*Assignment A*
Answer these questions about the essay excerpt:
(i) What was the writer's college major?
(ii) Which painter does the writer say they would never become famous by imitating?
(iii) According to the ham story, why did the grandmother cut the ends off the ham?
*Assignment B*
Reproduce the part of the essay excerpt that begins at the words "Why do I go" and stops after the words "off the ends.".

It reminds me of a 300 level fine arts class I had in college. Being a CS major and having artistic skills are not common and the application of logic to art is probably not something the Art Department was accustomed to. I remember learning of the masters, the great artists that had created a new style and had altered a norm and had become famous for their unique perspective and talent. Then in art class the instructor teaches you how to hold the brush in your hand, how to make the strokes, how to portray depth, how to do each and everything and then grade you on your conformance. If I painted just like Picasso then I would never be famous. I would be another painter that painted like Picasso. I had been taught what made a great artist and then told not to do the very things that made them great. I had been exposed to the model but taught to follow the method.

Why do I go into these past experiences? They form the foundation of my reasoning. I have always said, "It takes a village to make a village idiot." Without the foundation of understanding then methods are followed for the wrong reasons. I heard this story once.

A woman was cooking a ham. Her daughter-in-law notices that she cuts the ends off of the ham before baking it. She asks why. "Because it makes it taste better." Does it really make it taste better? After some investigation it was learned that the reason why she cut the ends off of the ham is because her mother did the same. The reason her mother did it was because she had seen it done by her mother. The reason the grandmother did it was because her baking pan was too small to hold the ham unless she cut off the ends.

*Given entries*
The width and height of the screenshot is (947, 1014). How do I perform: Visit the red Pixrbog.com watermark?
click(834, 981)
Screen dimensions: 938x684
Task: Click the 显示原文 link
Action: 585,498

*Answer area A*
(i) CS.
(ii) Picasso.
(iii) Her baking pan was too small to hold the ham unless she cut off the ends.

*Answer area B*
Why do I go into these past experiences? They form the foundation of my reasoning. I have always said, "It takes a village to make a village idiot." Without the foundation of understanding then methods are followed for the wrong reasons. I heard this story once.

A woman was cooking a ham. Her daughter-in-law notices that she cuts the ends off of the ham before baking it. She asks why. "Because it makes it taste better." Does it really make it taste better? After some investigation it was learned that the reason why she cut the ends off of the ham is because her mother did the same. The reason her mother did it was because she had seen it done by her mother. The reason the grandmother did it was because her baking pan was too small to hold the ham unless she cut off the ends.